In Scenario B, IRAS says that the lipstick is tax deductible. However, it later says that Xiaxue cannot claim expenses for the lipstick because “only things like accounting and administrative fees or advertisement costs are considered expenses”. This is, again, contradictory. It is also inconsistent with the note at the end of IRAS’ memo which says: “The scenarios on IRAS’ website are non-exhaustive.” Clearly the question is how general rules should be applied to sponsored products. Rather than stick to inflexible rules fastidiously, IRAS needs to consider how the general rules should apply to a growing group of self-employed individuals.
Apply the rules consistently
Third, IRAS needs to adopt a more consistent approach towards self-employed people. If employees working in a media company are not taxed for the non-monetary benefits they receive, neither should the self-employed. Unless there’s a compelling reason for treating self-employed people differently, doing so would be discriminatory.
Make an exception for hobbyists
Finally, IRAS should consider making an exception for hobbyists who have no intention of profiting from their activity. Kenneth Lee, a food blogger at 5meanders says: “I call myself a hobbyist because I don’t actually earn income. Declaring food tastings as ‘profit’ or ‘gain’ is an issue for people like me because we end up losing more than we gain if we even gain anything at all.” Although a free meal may constitute “income” in tax terms, it makes little sense in layman’s terms. Is it really fair to tax bloggers like Lee who are not in it for the money?
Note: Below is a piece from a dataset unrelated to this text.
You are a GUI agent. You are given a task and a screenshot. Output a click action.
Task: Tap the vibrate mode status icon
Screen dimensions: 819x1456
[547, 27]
In addition, the public interest is arguably better served by allowing content creators like Lee to continue providing virtually free advertising for small businesses and new start-ups. Lee points out taxing bloggers would make them “think twice about working with small businesses.” Certainly, having to pay income taxes for a free meal on top of writing a free review is likely to deter aspiring food critics. The onerous requirement of record keeping is unlikely to help either. Is the tiny increase in government revenue worth the cost to small businesses?
In conclusion, while there are sound reasons for taxing non-monetary payments, sponsored products and food tastings which adhere to the general rules for allowable business expenses should generally be exempted. To this end, IRAS needs to clarify the rules and apply them coherently and consistently. It should not discriminate against self-employed people and it should consider making an exception for hobbyists who provide low-cost advertising for small businesses.